Typically, signature-based protection like antivirus (AV) and intrusion prevention systems (IPS) detect and block known malware from infecting the organization. However, knowing that most organizations have deployed these technologies, hackers have turned their focus towards creating unknown malware – often just variants of earlier code – in order to bypass these systems more readily. Threat prevention solutions must protect against both known and unknown threats in order to be effective.
With Check Point’s recent SandBlast launch, there have been many questions about the sandboxing components of the technology. Let’s take a step back and discuss sandboxing and how it helps protect against unknown malware and zero-day attacks.
Traditional vs. Advanced Sandboxing
The traditional sandbox runs suspicious files in a controlled environment, segregated from the network, emulating a standard operating system (OS) for safe observation and analysis of file behavior.
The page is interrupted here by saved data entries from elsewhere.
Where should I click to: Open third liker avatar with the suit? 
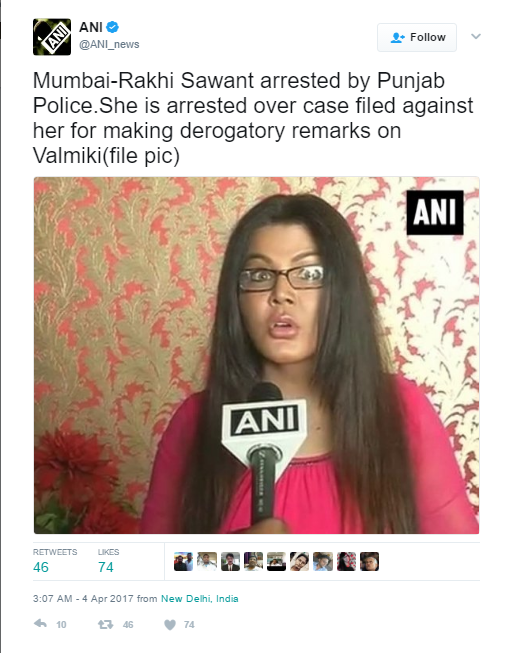click(230, 561)
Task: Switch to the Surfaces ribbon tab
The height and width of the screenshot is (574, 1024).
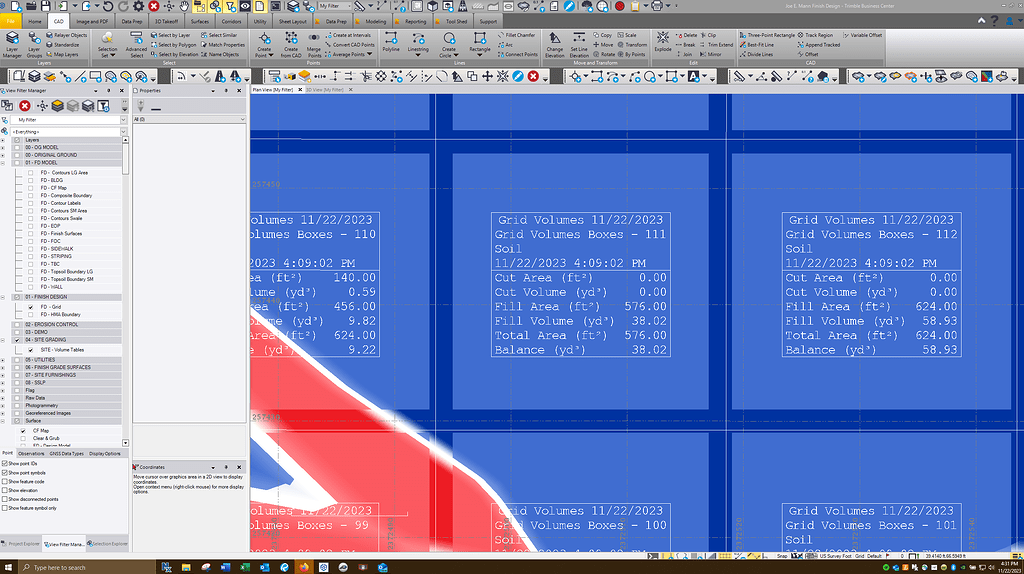Action: click(x=200, y=20)
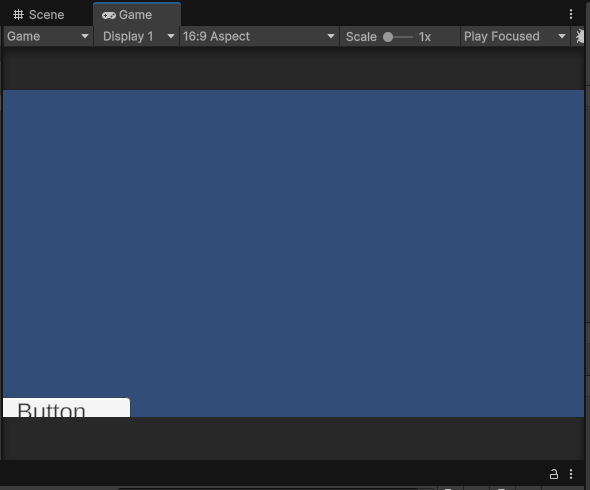Click the Scale label in the toolbar

tap(361, 37)
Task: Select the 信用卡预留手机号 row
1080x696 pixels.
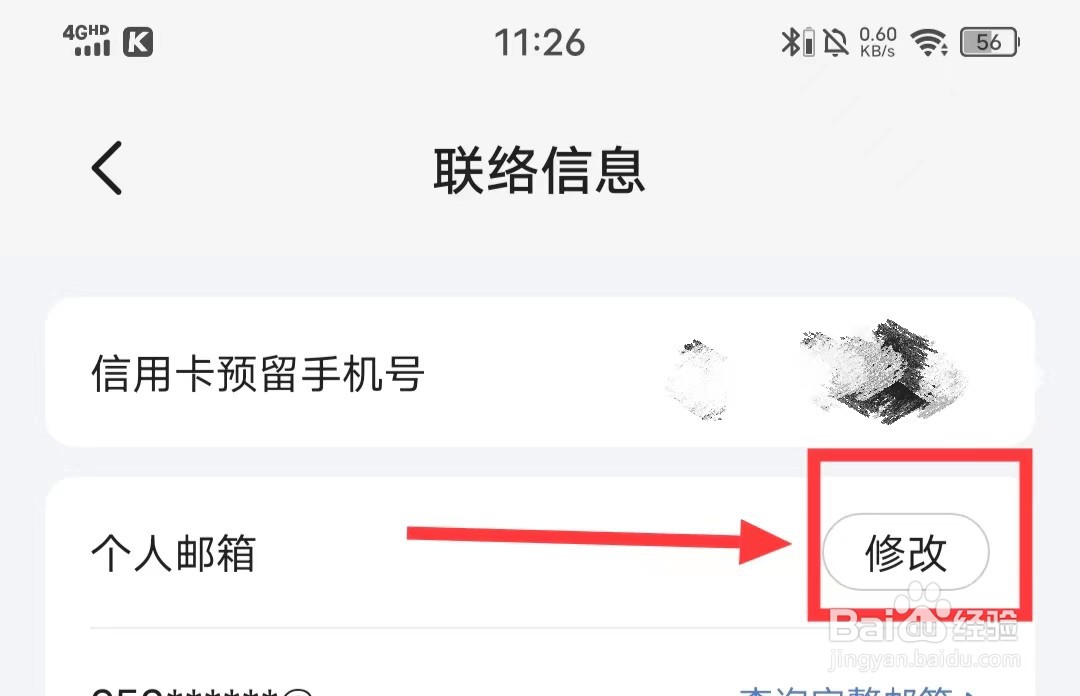Action: point(540,372)
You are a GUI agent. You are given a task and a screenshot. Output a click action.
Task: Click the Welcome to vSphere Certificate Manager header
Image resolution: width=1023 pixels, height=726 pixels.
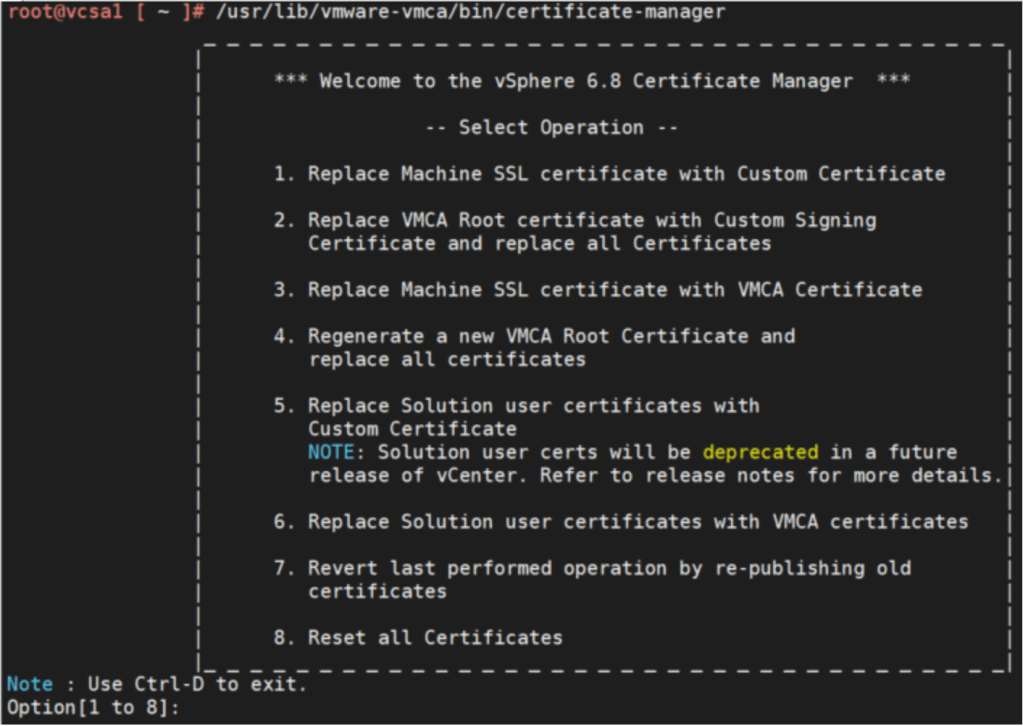pos(592,81)
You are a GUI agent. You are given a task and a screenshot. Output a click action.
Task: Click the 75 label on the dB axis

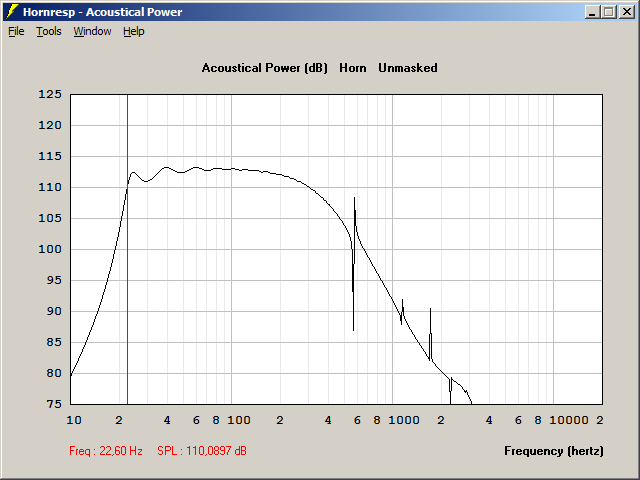click(54, 404)
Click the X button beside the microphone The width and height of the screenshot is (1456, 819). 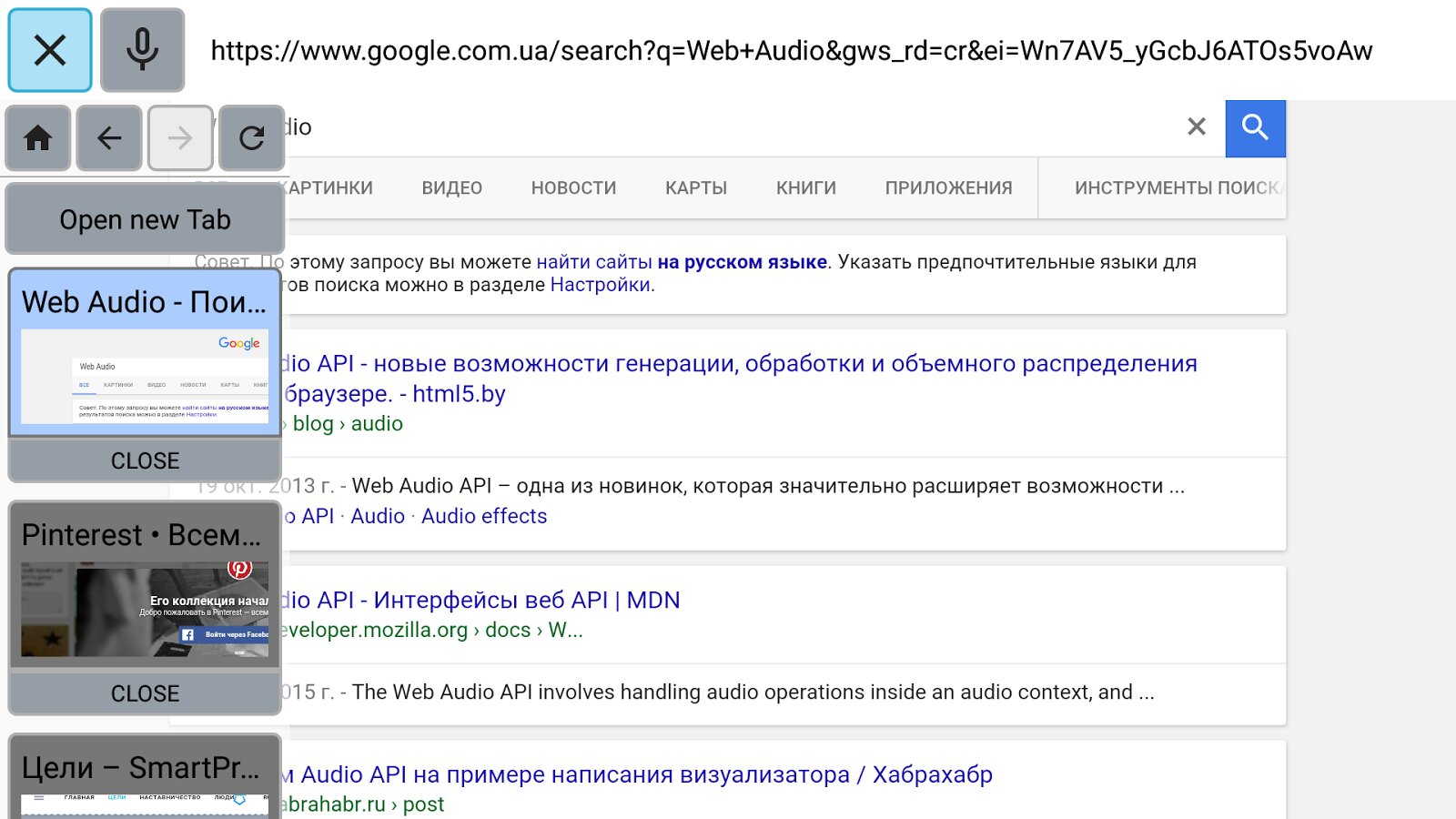(50, 51)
It activates files in various ways to simulate an actual user opening the file, and then monitors that activity to see if it triggers anything beyond what was normally expected.
The challenge is that cybercriminals know these safeguards exist, and they develop malware that can evade some of these sandboxes. They can actually write malware that knows when it’s inside a sandbox and instruct the code not to deploy until it knows it’s outside of the sandbox, on an actual endpoint. Another common approach hackers use is to build ‘sleep timers’ into the malware, allowing it to open minutes – or even days or months – after inspection, long after the file has been marked safe. These evasions show us that the current technology in place is no longer enough. Security solutions must evolve in order to stay ahead of hackers.
Advanced sandboxes address this disruption. They utilize the capabilities of traditional sandboxes, but add the capability to detect malware in data files before it deploys, by watching activity at the processor instruction level during the exploit phase, when the attack is trying to obtain unlawful execution privileges from the operating system. Traditional sandboxing, combined with the power of CPU-level sandboxing, delivers an advanced sandbox with powerful, evasion-resistant protection that detects AND blocks unknown malware.
When evaluating a sandboxing solution, keep in mind that the technology must have these capabilities:
- The sandbox must have the ability to detect and block attacks.
- Evasion resistance is highly important. A sandbox solution must detect malware before it deploys to be fully effective.
- Fast and accurate detection is critical to ensure your company’s productivity isn’t hindered.
- The sandbox must have the ability to support common file types –files that are used on a regular basis, such as PDFs, Word docs, Excel files, zip files, as well as the ability to support web objects such as Flash and Java.
Essentially, an advanced sandbox solution allows you to be proactive in your approach to security, rather than reactive. When you are constantly reacting to problems after they occur, rather than preventing them, it wastes time, energy, and money.